On Nov. 7, Denmark did detain three individuals thought to be ASMLA members, but released them the same day after police interviewed them. They had been accused of condoning terrorism for publicly praising the Sept. 22 attack.

Meanwhile, Musleh also voiced suspicion of Iraqi forces, claiming members of the army's 7th Division were “spying” on them.

The non-local Shiite IMIS factions under Musleh, who commands the IMIS’s Tufuf Brigade, now have their area headquarters in the Karabla district of Qaim, a fact that rankles some residents. Musleh is also an IMIS leader for western Anbar, but both the non-local and local IMIS operating there officially answer not to Musleh, but to the Iraqi army’s Mohammedi, according to Col. Moussa Hamad al-Karbouly. Anbar province is predominantly Sunni.
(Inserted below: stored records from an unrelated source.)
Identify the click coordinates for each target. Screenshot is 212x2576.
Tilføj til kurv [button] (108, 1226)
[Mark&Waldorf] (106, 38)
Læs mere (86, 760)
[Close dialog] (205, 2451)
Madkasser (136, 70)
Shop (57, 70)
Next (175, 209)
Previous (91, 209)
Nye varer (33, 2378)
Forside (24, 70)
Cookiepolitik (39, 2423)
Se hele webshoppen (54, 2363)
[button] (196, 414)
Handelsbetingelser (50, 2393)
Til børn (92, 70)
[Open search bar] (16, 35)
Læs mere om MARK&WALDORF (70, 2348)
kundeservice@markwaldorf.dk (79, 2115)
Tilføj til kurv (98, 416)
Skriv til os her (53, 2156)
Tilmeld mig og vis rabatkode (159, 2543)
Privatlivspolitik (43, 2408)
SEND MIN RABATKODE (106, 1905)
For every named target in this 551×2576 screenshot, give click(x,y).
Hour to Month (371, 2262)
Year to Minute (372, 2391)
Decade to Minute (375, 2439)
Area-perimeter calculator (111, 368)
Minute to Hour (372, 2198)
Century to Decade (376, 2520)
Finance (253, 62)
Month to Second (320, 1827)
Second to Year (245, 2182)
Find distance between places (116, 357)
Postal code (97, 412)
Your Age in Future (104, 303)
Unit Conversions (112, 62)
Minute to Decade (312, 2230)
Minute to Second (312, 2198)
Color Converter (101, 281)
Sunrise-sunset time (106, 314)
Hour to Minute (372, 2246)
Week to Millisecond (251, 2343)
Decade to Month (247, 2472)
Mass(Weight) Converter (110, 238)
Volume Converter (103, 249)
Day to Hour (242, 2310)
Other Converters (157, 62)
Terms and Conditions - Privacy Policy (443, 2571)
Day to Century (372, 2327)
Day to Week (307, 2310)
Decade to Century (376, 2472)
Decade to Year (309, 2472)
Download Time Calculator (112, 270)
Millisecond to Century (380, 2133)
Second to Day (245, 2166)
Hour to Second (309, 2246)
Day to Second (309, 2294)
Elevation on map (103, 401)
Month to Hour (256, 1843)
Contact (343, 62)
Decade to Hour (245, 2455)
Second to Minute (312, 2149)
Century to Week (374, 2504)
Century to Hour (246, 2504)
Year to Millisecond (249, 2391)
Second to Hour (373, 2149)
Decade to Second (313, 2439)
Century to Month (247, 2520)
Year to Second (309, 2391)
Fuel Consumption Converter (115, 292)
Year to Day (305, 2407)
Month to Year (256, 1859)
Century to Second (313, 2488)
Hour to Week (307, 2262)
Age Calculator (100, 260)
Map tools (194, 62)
In recent months, Tufuf moved its IMIS health facility from further south in Akashat to the Karabla headquarters. Tough fighting against ISIS in recent weeks in eastern Syria, after ISIS advanced against the Syrian Democratic Forces, may hint that the move is possibly part of preparations for more cross-border activity by the IMIS. When dozens of dead and wounded fighters were killed in a June airstrike on Iraqi Shiite militias in Syria, the casualties were taken back across the border to the nearby state-run hospital in Qaim. The mysterious attack hit a base used by the pro-Iranian militias, including Katai'b Hezbollah, which were backing the Syrian regime.

Meanwhile, the Danish elite forces have withdrawn, but “there will be a different Danish battalion of conventional forces at the Ayn al-Asad base for training, at least until the end of 2018,” Jakobsen said.

As to which forces the Danish will train, the Jaeger Corps commander said, “If the Iraqi government sends them here, [the battalion] will train them.” However, “the [US-led] coalition will have to approve it, so I don't think that the IMIS will be included,” since many of the factions are close to Iran.

“But to be clear on this, we don’t have any problem with the IMIS or the Tufuf Brigade,” Jakobsen stressed. “The decision was made in August that the mission we were here on had been completed. It wasn’t because of an incident [the alleged September rocket attack in Qaim] we weren’t a part of.”

Since the Danes’ withdrawal, and as ISIS has advanced dangerously close to the Iraqi border with Syria in recent weeks, the IMIS reportedly has sent reinforcements to strengthen defenses there.

Earlier this year, the Anbar governor at that time asked non-local IMIS to leave the region. Instead, they now seem to be bolstering their presence.